DAILY FILM DOSE: A Daily Film Appreciation and Review Blog: STEEP

Tuesday 25 March 2008


Steep (2007) dir. Mark Obenhaus


I’m not a skier, but I’m fascinated by the awesome talents of extreme skiers. The proper term is actually “Big Mountain Skiing” and “Steep” traces the history and evolution of the subculture of skiers who risk their lives to traverse and ski these treacherous uncharted mountains. Though it doesn’t reach the bar set by the Stacey Peralta films ("Dogtown and Z Boys"), it’s a great mainstream showcase for the artistic beauty of these amazing feats of athletic wonder.

“Steep” attempts to mythologize the history of ‘sport’ of big mountain skiing the way “Z-Boys” and “Riding Giants” did for skateboarding and surfing. I use quotes around ‘sport’, because every one of these skiers will tell you it’s a lifestyle, not a sport. They don’t ski to compete, or to get adulation or glory, they ski to feel the adrenaline and exhilaration of pushing their bodies to the limit.

By tracing the history of the 'sport' from it’s beginnings we also get to see the evolution of the ‘art’. The skier credited with invented the notion of Big Mountain skiing is Bill Briggs who first traversed the Grand Tetons on skis in the mid 60’s. Then there’s the crazy Frenchmen who climbed all the way up and skied down the mountains at Chamonix. In the 80’s and 90’s the “North Shore” of big mountain skiing was discovered in Alaska. Skiers like Scot Schmid and Glen Plake were even faster and crazier. Now, it’s “heli-skiing” which allows skiers via helicopter to access mountain peaks previously unattainable to hikers. But the most death-defying and visually breathtaking form of skiing is a combination of heli-skiing and basejumping. The footage of Shane McConkey literally flying off the mountain and into empty air is phenomenal.

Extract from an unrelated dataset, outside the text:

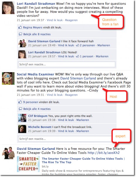136x177 pixels.
Task: Expand Bekijk alle 8 reacties
Action: [37, 34]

Skiing has a long cinematic history. There’s a whole subculture of ski films which are rarely ever seen outside of the skiing community. Within this world a cinema language exists which best showcases the sport. The skiers and cameramen and women who shoot the footage in the film have made true art. Beyond the near impossible feats of athleticism is an immensely beautiful aesthetic of watching a solitary skier navigate a giant white mountain. Over the course of their run, when seen on film, the patterns created in the snow, the choreography of movement over hills, snow and rocks becomes performance art.

Of course, “Steep” isn’t just a bunch of skiing footage, there’s characters, theme, and story. The film attempts to mythologize the lifestyle, making a spiritual connection. Unlike “Dogtown and Z Boys” it’s all so very serious and contemplative – none of the freewheeling fun I’ve seen in other skiing videos. So the framework is functional at best to tell the history and introduce the characters, but it never betters the skiing footage. Maybe that’s good, but it never comes close to “Dogtown” in terms of developing an intriguing narrative that stands alone as a story.

I suspect there’s dozens of other skiing films that show Big Mountain action just as well "Steep" and it’s a shame the filmmakers couldn’t show us the ‘fun’ – but I would still recommend the film because watching 90mins of big mountain skiing still had my eyes glued to the screen. I will definitely watch it again very soon. Enjoy.

"Steep" is available on DVD from Sony Picture Home Entertainment

1 comment :

greginak said...

Warren Miller is a pioneer in ski films. I believed he has retired but every year for decades he pushed out corny, funny, exciting and thrilling ski films. his company still does i believe. the ski film is an priceless part of the winter. gotta love em.

I say that after not seeing a good ski film in 4 or 5 years. i haven't' even put on my downhill skis in three although i have been burning up my cross country skis. funny they don't make fun cross country ski films.